To help solve this problem, UC Berkeley researchers Greg Kahn, Pieter Abbeel, and Sergey Levine developed the Berkeley Autonomous Driving Ground Robot (BADGR). The system is an end-to-end autonomous machine that can be trained with self-supervised data gathered in real-world environments and without any simulation or human supervision.
In contrast to the geometry-only approach, BADGR learns from experience.
“Our approach can learn to navigate in real-world environments with geometrically distracting obstacles, such as tall grass, and can readily incorporate terrain preferences, such as avoiding bumpy terrain, using only 42 hours of data,” the authors stated in their paper, BADGR: An Autonomous Self-Supervised Learning-Based Navigation System, submitted to the preprint ArXiv server.
At the core of the system is a neural network that takes as input the current camera sensor observations and a sequence of future planned actions. With this data, the robot predicts possible obstacles or collisions, or if it will drive over bumpy terrain.
Inside the system is an NVIDIA Jetson TX2, which is “ideal for running deep learning applications,” the researchers said.
The Jetson TX2 processes information from the onboard camera, six-degree-of-freedom inertial measurement unit sensor, GPS, and a 2D lidar sensor.
“The key insight behind BADGR is that by autonomously learning from experience directly in the real world, BADGR can learn about navigational affordances, improve as it gathers more data, and generalize to unseen environments,” Greg Kahn, the project’s lead researcher stated in the Berkeley Artificial Intelligence Research post, BADGR: The Berkeley Autonomous Driving Ground Robot.

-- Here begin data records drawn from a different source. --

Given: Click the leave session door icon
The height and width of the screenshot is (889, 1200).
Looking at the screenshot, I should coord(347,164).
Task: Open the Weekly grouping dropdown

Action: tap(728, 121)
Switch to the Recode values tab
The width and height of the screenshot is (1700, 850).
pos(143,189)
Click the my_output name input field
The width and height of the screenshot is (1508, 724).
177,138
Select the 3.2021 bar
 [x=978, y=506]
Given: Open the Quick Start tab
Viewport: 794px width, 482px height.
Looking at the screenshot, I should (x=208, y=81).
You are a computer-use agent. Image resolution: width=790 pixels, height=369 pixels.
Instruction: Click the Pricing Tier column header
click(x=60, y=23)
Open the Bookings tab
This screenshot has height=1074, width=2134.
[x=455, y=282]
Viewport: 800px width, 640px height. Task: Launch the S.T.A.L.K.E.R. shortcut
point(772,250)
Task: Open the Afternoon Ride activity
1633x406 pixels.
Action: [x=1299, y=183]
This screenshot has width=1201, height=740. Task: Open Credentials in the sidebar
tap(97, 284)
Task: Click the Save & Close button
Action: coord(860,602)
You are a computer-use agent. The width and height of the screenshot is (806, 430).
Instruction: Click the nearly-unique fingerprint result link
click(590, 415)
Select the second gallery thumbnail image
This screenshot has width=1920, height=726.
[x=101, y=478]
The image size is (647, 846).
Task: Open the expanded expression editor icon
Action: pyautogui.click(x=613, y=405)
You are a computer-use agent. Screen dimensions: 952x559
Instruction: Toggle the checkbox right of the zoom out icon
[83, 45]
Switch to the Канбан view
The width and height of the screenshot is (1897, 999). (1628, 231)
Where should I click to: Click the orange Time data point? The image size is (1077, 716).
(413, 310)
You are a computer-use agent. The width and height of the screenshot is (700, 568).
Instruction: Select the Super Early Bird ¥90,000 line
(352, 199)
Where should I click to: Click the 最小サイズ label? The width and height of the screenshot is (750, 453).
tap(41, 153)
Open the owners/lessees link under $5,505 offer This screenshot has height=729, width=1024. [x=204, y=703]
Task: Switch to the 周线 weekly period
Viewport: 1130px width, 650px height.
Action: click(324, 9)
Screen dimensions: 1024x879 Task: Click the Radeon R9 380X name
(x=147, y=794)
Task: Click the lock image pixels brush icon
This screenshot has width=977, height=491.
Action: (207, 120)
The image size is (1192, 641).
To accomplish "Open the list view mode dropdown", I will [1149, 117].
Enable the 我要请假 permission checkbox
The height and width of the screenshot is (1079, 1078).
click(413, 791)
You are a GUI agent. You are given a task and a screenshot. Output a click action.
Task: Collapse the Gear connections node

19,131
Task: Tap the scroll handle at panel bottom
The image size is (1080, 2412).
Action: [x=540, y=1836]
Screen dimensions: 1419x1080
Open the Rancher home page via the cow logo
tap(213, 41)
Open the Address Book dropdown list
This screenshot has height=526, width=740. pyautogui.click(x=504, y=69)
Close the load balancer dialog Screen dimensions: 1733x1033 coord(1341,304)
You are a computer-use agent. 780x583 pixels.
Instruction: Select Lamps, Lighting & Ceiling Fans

Although the team believes BADGR is a promising step towards a fully automated, self-improving navigation system, there are still problems that need to be solved, including how the robot safely gathers data in new environments, and how it can cope with humans walking around it.
“We believe that solving these and other challenges is crucial for enabling robot learning platforms to learn and act in the real world,” Kahn said.
The researchers have published their Anaconda, ROS, TensorFlow implementation in the badgr GitHub repo.